Here we want to test whether a sample was likely drawn from a given population (technically, we are computing a one-sample z test).
We have data from the Davis dataset:
Davis, C. & Cowles, M. (1991). Body image and exercise: A study of relationships and comparisons between physically active men and women. Sex Roles, 25, 33-44.
Invoke the library:
library(car) # calling the library lets you use the data and functions in it
library(psych)
##
## Attaching package: 'psych'
## The following object is masked from 'package:car':
##
## logit
Davis$weight[12] <- 57 # one person's data were transposed; this fixed it.
Davis$height[12] <- 166
# we need to find the mean and N (sample size) for the sample.
BodyMassIndex <- Davis$weight/((Davis$height/100)^2) # compute BMI on corrected data
describe(BodyMassIndex)
## vars n mean sd median trimmed mad min max range skew kurtosis
## X1 1 200 22.25 3 21.8 22.07 2.54 15.82 36.73 20.91 0.92 1.94
## se
## X1 0.21
You can see that N is 200 and the mean is 22.25. The standard error of the mean is the standard deviation divided by the square root of N = 3/sqrt(200). This is what we need to construct a sampling distribution under the null hypothesis and find the rejection regions.
Aside: by slight of hand, SD in the sample is the same as the assumed SD in the population.

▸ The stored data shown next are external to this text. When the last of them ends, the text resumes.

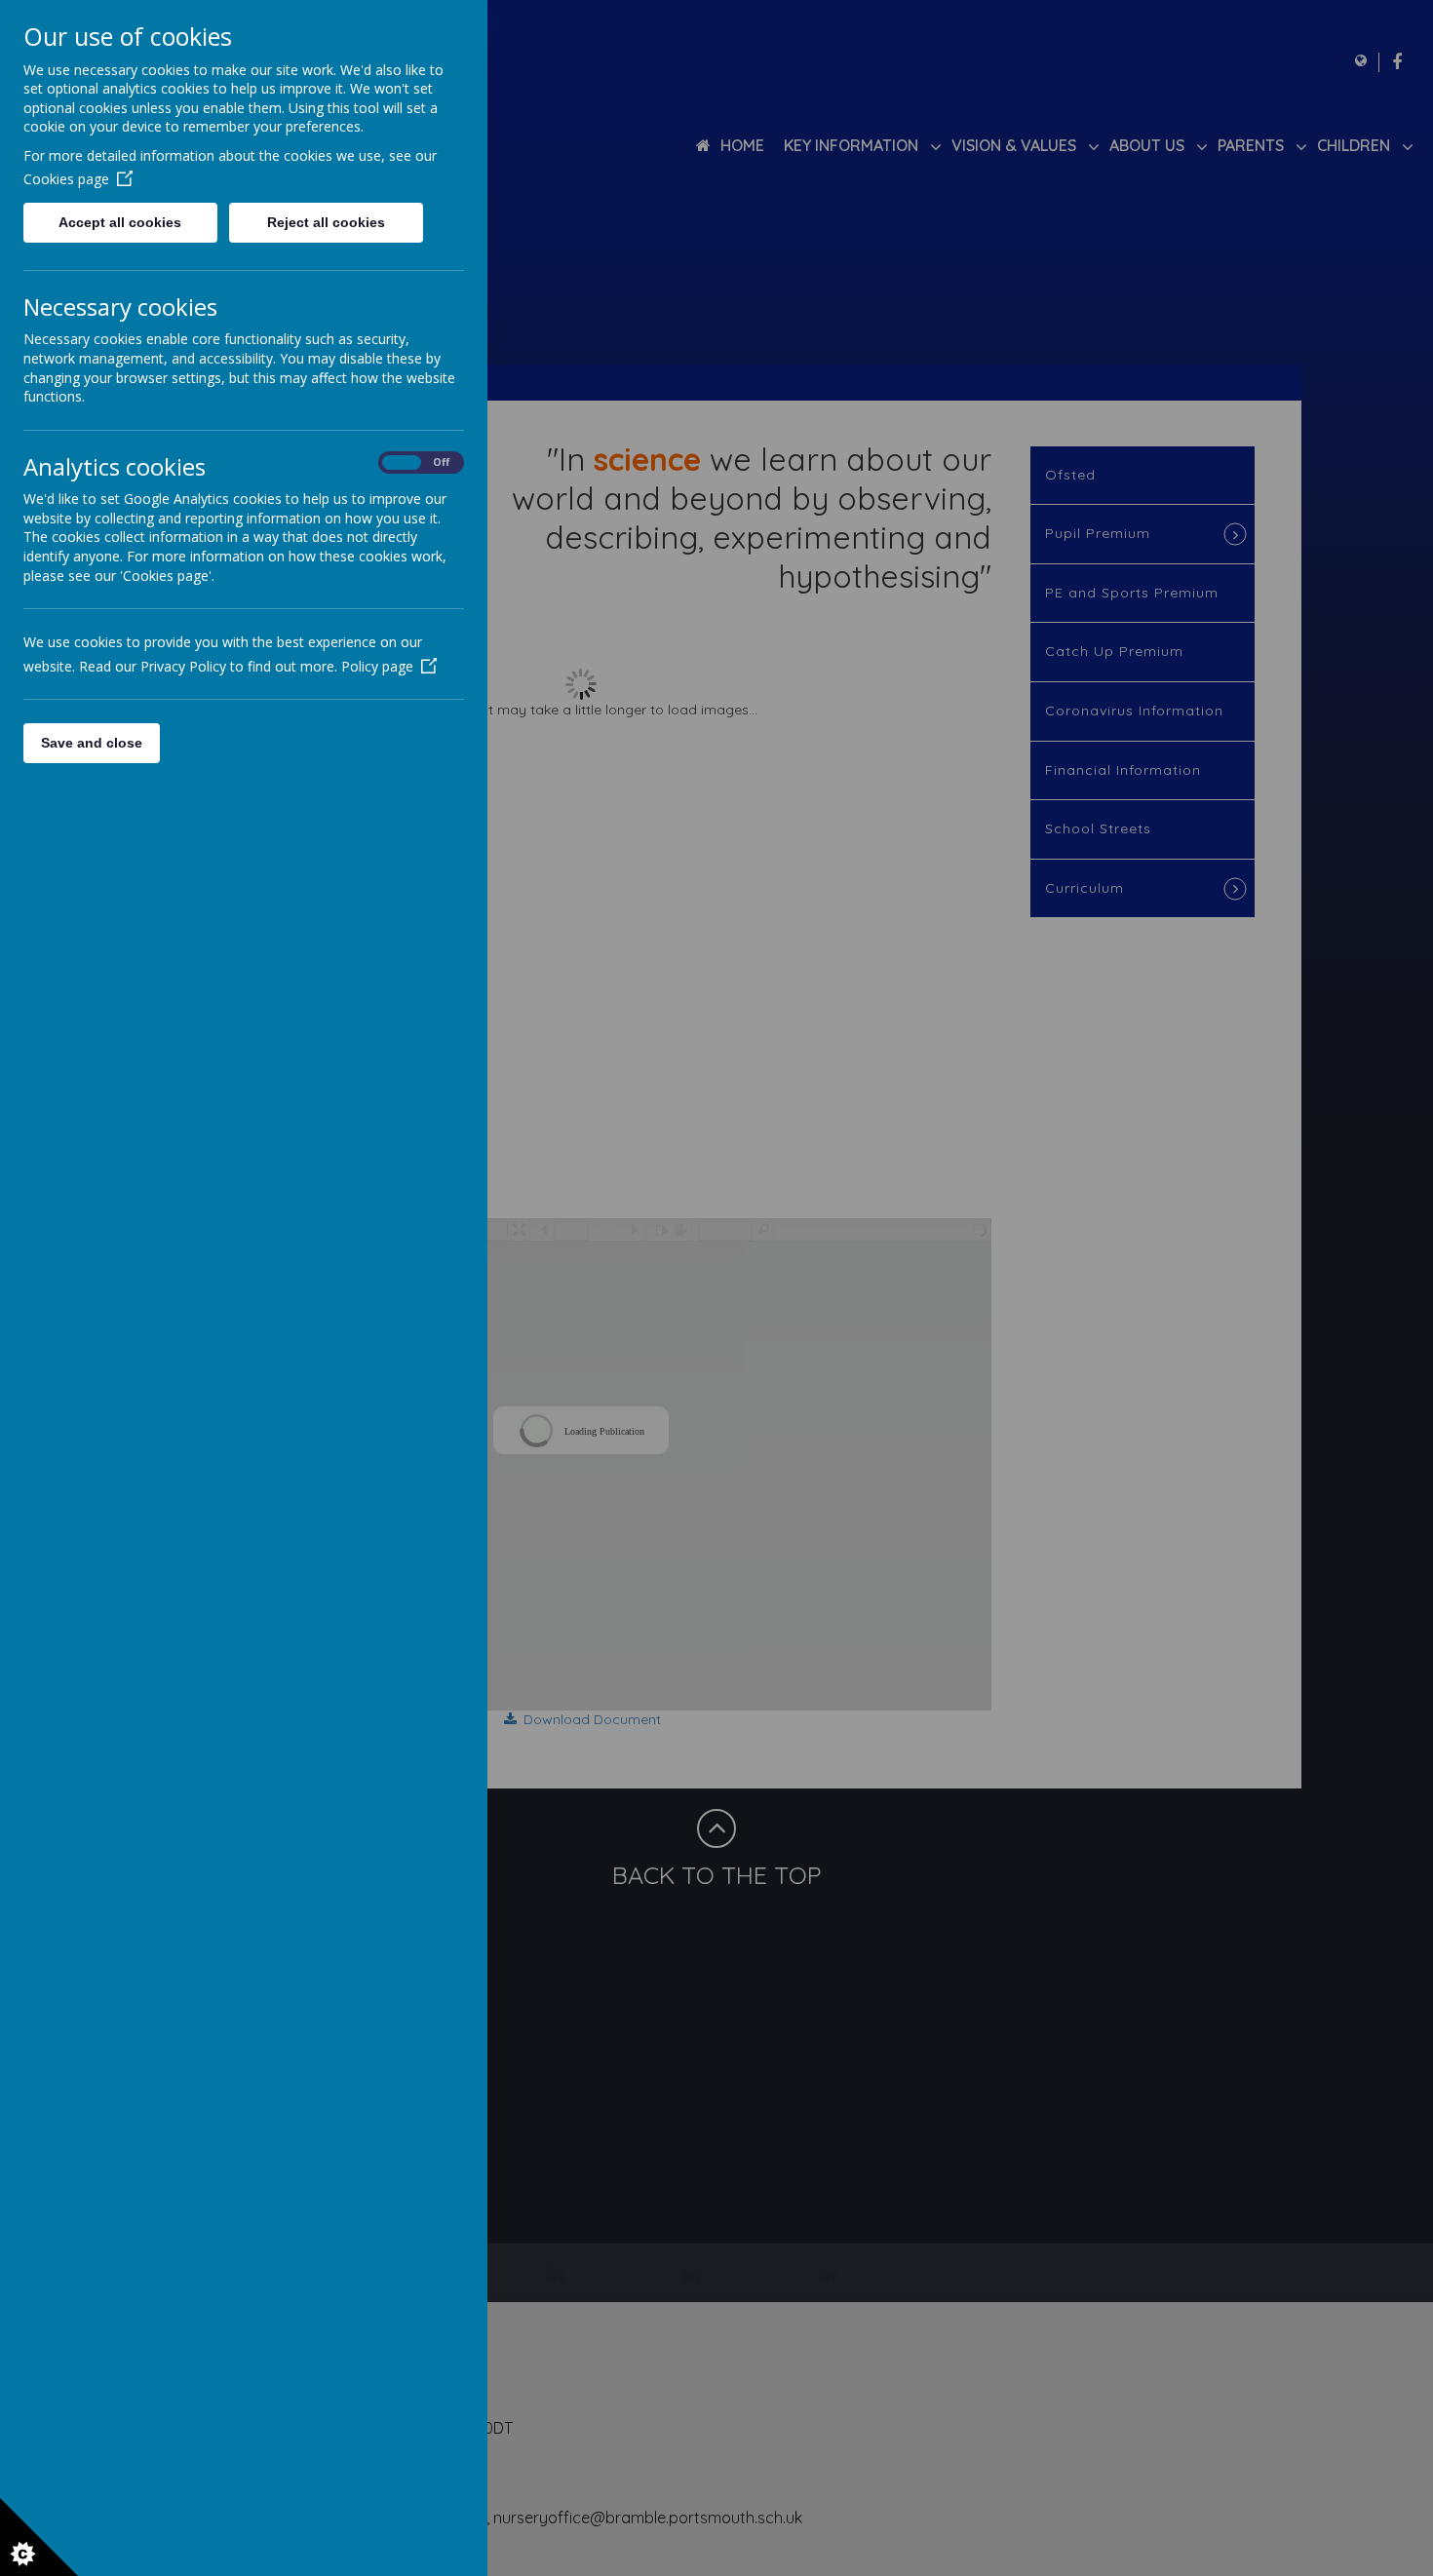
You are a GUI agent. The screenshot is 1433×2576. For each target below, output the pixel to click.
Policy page (377, 666)
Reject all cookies (326, 222)
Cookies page (66, 179)
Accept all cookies (119, 222)
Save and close (91, 742)
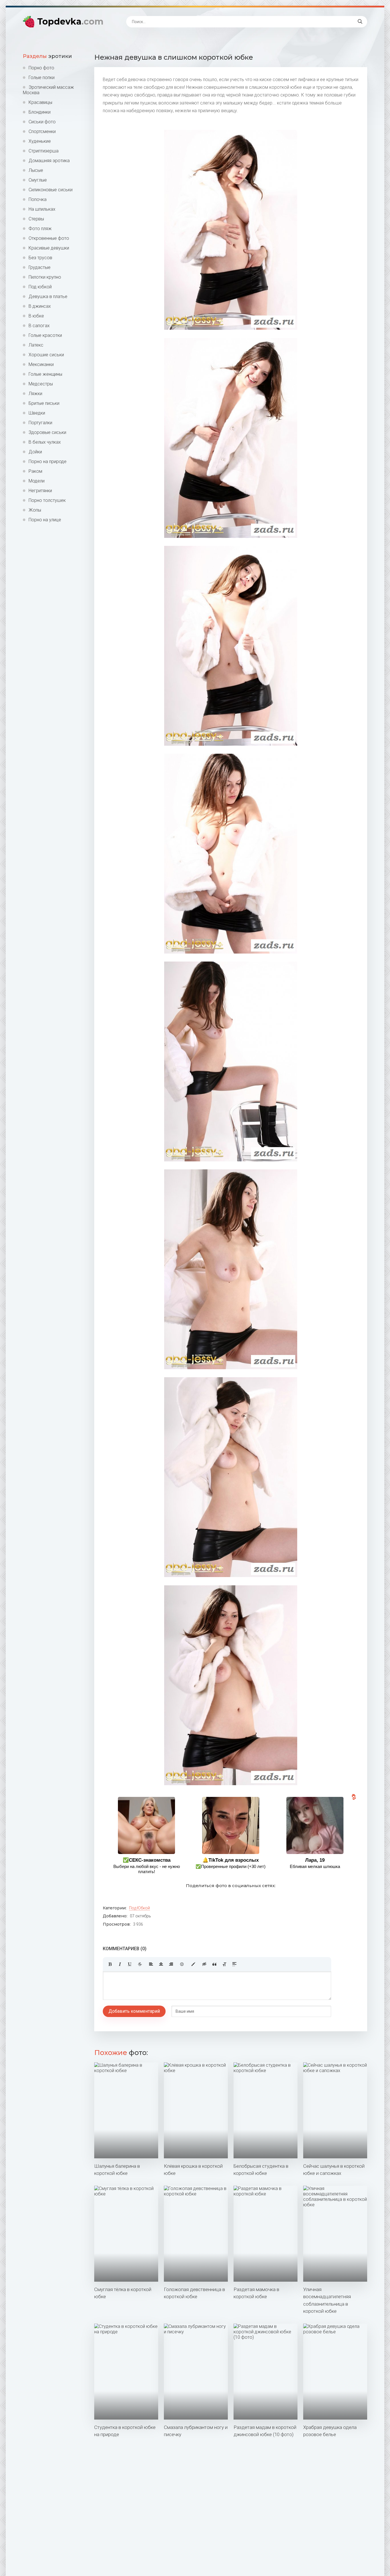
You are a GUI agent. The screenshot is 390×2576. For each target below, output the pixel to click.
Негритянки (40, 490)
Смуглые (38, 180)
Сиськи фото (42, 121)
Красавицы (40, 102)
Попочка (38, 199)
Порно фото (41, 68)
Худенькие (40, 141)
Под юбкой (40, 286)
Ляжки (35, 393)
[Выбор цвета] (193, 1964)
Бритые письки (44, 403)
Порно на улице (45, 519)
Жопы (35, 510)
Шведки (37, 413)
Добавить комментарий (134, 2011)
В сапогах (39, 325)
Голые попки (42, 77)
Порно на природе (48, 461)
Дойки (35, 452)
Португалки (40, 422)
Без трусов (40, 257)
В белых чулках (45, 442)
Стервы (36, 219)
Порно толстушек (47, 500)
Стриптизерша (44, 151)
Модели (37, 481)
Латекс (36, 345)
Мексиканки (41, 364)
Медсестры (41, 384)
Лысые (36, 170)
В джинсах (40, 306)
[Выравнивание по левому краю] (151, 1964)
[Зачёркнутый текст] (140, 1964)
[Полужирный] (110, 1964)
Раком (35, 471)
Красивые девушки (49, 248)
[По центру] (161, 1964)
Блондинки (40, 112)
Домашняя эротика (49, 160)
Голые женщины (45, 374)
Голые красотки (45, 335)
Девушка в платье (48, 296)
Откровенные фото (49, 238)
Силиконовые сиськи (51, 189)
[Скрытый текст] (204, 1964)
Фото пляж (40, 228)
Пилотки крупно (45, 277)
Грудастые (40, 267)
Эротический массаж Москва (48, 90)
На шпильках (42, 209)
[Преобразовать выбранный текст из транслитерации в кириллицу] (224, 1964)
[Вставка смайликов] (182, 1964)
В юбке (36, 316)
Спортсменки (42, 131)
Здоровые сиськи (47, 432)
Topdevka (70, 21)
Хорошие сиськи (46, 354)
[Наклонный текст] (120, 1964)
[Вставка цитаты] (214, 1964)
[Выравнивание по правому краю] (171, 1964)
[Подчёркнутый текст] (130, 1964)
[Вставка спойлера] (234, 1964)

Usually we just estimate the population SD with the sample SD, and with 200 people, this will work pretty well.
M <- 23 # hypothesized population mean
SD <- 3 # hypothesized population SD
CanM <- 22.25 # from the output of 'describe'
SEM <- SD/sqrt(200) # computed standard error with 200 people
lo <- M-1.96*SEM # computed lower bound RR
hi <- M+1.96*SEM # computed upper bound RR
lo # print lower bound
## [1] 22.58422
hi # print upper bound
## [1] 23.41578
We have computed the standard error and the edges of the rejection region. Now to graph:
x <- seq(-5,4,length=100)*SEM + M # spots on the normal to be graphed
hx <- dnorm(x,M,SEM) # find the height at each spot using the rare 'd' function
plot(x, hx, xlab="BMI", ylab="Relative Frequency", # run the plot - x, hx is a scatterplot type 'l' is a line
main="BMI in Canada ", type='l', axes=T) # run the plot
abline(v=23, lwd=2) # fat line for the population mean
abline(v=lo, lwd=1) # thin line for lower bound
abline(v=hi, lwd=1) # thin line for upper bound
abline(v=CanM, lwd=1, col='red') # red line for Canadian mean
text(22.5,.01, 'RR') # label for rejection region - placed by trial and error using axes
text(23.5,.01, 'RR') # label for rejection region
text(23, .01, 'N.S.')
We just find the z score for the sample mean and its associated probability from the normal.
z.CanM <- (22.25-23)/SEM # z score for sample mean
p.CanM <- pnorm(z.CanM) # find p value for sample mean
z.CanM # print sample mean z score
## [1] -3.535534
p.CanM # print p value for sample mean
## [1] 0.000203476
Yes, it is significant. It is very unlikely that a mean as low as 22.25 based on 200 people would have been sampled from a population with a mean of 23 and a standard deviation of 3. Notice that the red vertical line representing the Canadian sample in Davis falls within one of the rejection regions, meaning that the result is statstically improbable, i.e., significant.